(TEXT PROVIDED)

□ □ □ □

Telight

Telight
July 20, 2023 All Testimonials

Emmanouela Filippidi

Emmanouela Filippidi holds a B.S. in Engineering (Biomedical Engineering) from Harvard University (2005) and an M.S. in Biomedical Engineering from Boston University (2007). She completed her Ph.D. in (Soft Matter) Physics at New York University in 2014, focusing on colloidal organization. After a postdoc at the University of California, Santa Barbara, researching mussel adhesion and polymer networks, she moved to Europe for a shared postdoc at Max Planck Institute of Molecular Cell Biology and Genetics, studying peptide phase separation. In 2020, she joined the University of Crete’s Department of Materials Science and Technology as an Assistant Professor.

Current research

My current research lies in Phase separation of proteins, dynamics of phase-separated phases, solid polymer networks and expression of new proteins. One of her recent publications focuses on the toughness of elastomers.

What do you find the most fascinating about your research?

□ □ □ □

Stored data entries
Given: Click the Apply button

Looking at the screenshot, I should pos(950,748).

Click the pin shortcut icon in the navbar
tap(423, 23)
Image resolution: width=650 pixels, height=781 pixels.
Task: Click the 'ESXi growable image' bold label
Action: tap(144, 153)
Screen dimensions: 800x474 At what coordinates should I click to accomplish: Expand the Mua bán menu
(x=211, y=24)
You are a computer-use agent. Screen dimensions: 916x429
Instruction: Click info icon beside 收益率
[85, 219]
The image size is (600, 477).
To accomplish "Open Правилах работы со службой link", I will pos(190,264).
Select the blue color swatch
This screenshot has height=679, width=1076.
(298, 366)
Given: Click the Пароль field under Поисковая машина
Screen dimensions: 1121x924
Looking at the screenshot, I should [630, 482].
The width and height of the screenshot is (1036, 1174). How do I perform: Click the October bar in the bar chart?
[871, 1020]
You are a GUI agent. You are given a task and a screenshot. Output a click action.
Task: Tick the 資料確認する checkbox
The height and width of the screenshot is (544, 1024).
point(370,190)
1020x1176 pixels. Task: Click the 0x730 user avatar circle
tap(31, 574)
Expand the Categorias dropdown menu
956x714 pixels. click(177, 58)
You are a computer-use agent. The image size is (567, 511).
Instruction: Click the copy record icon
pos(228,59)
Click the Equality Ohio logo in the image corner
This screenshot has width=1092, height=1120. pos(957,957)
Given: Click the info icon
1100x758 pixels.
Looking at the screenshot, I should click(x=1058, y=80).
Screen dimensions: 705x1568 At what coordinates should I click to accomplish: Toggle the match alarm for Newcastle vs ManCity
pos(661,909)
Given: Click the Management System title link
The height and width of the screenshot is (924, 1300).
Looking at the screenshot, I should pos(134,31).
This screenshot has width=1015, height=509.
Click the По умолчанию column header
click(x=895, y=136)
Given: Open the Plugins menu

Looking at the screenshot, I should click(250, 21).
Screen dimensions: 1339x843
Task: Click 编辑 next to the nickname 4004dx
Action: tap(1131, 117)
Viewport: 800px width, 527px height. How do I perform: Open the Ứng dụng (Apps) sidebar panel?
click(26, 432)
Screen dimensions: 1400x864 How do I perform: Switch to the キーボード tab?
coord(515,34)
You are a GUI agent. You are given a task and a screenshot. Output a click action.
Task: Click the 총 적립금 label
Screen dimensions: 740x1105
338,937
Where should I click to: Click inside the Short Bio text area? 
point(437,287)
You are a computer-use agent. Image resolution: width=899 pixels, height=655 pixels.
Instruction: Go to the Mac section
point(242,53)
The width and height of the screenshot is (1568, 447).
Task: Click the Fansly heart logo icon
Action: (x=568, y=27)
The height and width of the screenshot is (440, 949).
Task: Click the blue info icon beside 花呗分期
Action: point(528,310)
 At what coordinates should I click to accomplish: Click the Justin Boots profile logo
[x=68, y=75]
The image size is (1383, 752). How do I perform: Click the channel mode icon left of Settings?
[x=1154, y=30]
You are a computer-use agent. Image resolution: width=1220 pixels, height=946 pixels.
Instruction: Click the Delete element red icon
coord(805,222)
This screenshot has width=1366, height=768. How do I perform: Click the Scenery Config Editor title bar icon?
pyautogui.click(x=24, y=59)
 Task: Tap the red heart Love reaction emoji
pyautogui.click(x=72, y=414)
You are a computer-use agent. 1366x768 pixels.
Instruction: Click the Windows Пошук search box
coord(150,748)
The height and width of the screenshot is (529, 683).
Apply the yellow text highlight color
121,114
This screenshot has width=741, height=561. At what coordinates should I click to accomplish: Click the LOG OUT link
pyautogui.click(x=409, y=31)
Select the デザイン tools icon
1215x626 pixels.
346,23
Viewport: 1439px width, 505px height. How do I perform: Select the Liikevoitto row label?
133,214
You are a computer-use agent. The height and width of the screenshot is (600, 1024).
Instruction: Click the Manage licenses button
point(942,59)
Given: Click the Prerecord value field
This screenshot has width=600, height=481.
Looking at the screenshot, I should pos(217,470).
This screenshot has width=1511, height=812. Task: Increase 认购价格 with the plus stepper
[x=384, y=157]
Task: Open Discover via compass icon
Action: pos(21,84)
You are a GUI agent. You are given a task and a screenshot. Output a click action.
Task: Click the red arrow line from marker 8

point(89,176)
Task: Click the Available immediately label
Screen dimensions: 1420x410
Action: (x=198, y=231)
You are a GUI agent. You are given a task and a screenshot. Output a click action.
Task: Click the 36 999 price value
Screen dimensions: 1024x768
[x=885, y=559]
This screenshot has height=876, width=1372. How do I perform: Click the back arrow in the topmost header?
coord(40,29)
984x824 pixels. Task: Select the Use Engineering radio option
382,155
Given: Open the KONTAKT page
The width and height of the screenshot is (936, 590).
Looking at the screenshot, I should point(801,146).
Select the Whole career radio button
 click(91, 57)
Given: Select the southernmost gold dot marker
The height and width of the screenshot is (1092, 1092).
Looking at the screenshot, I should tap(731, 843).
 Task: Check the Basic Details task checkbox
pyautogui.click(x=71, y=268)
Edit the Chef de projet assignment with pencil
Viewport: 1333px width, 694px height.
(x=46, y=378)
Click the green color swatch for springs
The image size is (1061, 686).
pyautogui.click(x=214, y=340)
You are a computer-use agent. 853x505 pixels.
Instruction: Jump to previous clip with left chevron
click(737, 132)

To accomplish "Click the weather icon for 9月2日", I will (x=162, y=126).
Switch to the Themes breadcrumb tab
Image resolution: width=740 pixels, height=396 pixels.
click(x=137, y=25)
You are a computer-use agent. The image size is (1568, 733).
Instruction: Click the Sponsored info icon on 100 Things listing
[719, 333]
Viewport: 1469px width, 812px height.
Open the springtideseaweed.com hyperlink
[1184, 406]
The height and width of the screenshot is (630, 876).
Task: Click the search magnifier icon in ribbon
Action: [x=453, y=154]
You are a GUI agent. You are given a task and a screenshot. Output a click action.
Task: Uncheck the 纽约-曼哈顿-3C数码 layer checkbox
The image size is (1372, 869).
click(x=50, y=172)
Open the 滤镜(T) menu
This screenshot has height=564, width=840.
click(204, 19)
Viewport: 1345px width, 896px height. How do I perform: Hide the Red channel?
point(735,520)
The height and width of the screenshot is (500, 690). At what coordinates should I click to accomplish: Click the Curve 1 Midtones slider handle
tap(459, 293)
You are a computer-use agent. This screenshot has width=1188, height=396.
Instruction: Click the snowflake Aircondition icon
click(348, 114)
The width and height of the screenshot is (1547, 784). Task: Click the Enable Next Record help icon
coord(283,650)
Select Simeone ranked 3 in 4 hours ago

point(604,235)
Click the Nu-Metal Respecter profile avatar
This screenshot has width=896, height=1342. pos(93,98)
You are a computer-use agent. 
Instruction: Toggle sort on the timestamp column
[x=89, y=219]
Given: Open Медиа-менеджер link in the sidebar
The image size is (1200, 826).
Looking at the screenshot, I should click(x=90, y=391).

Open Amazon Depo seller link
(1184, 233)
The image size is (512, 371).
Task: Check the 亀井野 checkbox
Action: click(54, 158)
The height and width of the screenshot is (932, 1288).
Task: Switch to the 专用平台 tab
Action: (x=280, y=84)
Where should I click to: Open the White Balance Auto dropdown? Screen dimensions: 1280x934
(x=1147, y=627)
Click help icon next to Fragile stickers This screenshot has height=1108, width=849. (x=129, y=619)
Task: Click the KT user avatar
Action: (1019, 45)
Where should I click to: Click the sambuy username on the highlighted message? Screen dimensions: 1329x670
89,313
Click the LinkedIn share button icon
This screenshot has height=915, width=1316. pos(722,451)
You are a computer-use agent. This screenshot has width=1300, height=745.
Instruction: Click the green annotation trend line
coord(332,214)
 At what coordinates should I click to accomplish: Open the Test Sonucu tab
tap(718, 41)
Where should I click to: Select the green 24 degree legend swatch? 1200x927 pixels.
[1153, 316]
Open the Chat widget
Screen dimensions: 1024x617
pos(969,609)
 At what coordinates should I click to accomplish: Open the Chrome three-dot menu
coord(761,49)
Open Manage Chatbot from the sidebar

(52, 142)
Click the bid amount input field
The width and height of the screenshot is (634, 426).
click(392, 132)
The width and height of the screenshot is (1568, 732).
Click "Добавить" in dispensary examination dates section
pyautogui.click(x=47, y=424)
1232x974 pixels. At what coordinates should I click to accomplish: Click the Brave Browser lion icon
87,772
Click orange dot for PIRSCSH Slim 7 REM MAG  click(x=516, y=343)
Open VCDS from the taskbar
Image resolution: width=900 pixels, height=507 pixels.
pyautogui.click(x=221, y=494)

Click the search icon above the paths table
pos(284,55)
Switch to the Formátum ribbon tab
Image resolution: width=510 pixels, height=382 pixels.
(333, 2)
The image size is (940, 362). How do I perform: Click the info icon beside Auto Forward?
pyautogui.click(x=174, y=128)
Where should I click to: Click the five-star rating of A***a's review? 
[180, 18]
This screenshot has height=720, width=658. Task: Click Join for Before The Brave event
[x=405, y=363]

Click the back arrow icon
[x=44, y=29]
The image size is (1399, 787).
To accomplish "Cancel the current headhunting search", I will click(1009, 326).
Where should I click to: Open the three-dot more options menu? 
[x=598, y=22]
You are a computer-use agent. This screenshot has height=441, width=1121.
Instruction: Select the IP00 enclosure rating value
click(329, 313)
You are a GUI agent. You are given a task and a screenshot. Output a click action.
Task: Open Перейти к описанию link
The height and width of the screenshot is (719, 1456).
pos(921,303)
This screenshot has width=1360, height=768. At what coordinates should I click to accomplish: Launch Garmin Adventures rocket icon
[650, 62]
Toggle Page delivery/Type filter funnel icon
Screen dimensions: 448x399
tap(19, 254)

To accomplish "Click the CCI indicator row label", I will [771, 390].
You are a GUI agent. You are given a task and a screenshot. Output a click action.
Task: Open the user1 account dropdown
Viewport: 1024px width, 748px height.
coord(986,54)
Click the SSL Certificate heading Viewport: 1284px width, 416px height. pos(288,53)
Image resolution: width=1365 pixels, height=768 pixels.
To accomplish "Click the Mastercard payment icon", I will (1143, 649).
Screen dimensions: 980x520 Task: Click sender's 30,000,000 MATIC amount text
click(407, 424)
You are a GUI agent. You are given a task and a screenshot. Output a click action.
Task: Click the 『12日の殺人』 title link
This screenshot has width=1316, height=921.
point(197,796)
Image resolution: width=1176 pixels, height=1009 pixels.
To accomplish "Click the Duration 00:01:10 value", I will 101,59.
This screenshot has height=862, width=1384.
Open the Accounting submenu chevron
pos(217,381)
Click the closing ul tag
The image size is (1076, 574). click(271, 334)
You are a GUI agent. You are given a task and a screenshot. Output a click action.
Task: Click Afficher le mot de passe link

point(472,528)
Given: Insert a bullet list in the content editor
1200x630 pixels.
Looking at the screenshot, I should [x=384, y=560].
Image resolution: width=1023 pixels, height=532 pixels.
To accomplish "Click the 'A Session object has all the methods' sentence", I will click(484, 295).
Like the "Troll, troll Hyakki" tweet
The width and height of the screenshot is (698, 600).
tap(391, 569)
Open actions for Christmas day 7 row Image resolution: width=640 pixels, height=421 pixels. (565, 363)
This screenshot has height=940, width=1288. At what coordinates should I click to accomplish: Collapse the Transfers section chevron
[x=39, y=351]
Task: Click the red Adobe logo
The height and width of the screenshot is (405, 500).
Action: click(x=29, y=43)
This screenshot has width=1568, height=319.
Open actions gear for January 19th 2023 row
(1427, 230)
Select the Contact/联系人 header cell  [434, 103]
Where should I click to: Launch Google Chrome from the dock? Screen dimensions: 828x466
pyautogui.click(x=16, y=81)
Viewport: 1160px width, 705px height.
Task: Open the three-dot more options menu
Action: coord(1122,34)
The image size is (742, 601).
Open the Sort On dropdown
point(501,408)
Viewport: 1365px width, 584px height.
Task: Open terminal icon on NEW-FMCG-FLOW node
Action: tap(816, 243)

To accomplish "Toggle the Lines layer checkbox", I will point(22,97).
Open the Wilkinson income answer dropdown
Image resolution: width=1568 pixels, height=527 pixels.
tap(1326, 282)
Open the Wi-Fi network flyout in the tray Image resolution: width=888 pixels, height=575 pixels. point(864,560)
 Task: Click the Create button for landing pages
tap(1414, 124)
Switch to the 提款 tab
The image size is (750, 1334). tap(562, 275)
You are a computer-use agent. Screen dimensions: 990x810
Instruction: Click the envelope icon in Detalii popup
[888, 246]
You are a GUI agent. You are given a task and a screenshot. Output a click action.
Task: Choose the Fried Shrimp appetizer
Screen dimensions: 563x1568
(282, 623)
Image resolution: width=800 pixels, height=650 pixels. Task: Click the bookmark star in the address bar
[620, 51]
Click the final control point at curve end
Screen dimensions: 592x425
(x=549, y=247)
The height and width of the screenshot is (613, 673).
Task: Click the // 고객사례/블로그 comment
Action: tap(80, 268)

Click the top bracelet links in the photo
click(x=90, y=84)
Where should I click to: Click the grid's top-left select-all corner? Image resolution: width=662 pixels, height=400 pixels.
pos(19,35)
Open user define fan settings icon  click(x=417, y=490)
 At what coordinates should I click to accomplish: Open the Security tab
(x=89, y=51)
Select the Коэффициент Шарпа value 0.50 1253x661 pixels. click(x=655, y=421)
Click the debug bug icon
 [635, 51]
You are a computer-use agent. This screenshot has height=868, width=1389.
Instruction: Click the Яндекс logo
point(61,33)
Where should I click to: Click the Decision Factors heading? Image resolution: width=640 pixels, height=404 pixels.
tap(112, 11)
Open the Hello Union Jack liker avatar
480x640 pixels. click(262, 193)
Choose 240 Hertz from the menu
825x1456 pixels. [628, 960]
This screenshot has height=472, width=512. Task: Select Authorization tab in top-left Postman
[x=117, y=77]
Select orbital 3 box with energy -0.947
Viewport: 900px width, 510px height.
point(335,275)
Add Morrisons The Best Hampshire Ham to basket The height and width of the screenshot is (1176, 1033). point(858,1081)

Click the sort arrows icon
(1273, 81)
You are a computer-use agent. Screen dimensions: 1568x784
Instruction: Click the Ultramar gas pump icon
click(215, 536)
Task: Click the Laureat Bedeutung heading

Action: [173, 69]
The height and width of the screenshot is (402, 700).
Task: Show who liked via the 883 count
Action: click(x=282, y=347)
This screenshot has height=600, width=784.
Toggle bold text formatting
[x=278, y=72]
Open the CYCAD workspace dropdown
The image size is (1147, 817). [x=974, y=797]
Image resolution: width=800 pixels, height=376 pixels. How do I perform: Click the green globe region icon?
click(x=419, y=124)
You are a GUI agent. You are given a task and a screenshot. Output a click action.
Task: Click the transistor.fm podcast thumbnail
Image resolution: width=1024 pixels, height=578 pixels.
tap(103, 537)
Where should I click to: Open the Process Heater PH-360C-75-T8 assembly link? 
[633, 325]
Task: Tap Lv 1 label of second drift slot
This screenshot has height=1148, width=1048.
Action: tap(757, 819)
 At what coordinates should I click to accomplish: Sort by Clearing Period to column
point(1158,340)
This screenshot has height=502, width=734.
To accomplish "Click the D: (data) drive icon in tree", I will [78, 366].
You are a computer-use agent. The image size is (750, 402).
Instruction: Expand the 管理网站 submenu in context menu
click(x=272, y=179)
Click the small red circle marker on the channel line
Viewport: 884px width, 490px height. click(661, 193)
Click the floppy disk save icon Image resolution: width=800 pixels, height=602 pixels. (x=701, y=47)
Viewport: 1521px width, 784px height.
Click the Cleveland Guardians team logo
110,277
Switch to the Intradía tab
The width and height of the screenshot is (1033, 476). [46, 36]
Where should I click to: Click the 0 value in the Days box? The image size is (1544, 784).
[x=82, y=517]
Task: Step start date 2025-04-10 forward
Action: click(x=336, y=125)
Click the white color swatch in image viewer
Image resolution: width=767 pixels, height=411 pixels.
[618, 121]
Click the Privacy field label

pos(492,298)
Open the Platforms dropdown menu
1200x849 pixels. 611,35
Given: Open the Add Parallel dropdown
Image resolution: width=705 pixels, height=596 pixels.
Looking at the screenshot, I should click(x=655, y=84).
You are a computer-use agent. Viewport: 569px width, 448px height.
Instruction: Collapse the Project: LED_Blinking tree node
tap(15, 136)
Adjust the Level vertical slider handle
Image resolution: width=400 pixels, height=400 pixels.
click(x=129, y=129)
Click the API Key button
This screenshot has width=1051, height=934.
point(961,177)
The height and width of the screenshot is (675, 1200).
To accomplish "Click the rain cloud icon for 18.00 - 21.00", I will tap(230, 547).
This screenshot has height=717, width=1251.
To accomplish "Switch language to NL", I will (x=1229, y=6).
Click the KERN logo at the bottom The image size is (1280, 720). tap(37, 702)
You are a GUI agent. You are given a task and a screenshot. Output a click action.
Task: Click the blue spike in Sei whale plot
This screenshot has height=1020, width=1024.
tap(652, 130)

□ □ □ □

(EXERCISE DESCRIPTION) According to the profile of Emmanouela Filippidi above, at which university did she complete her Ph.D., and in what year?

(SOLUTION) New York University, in 2014.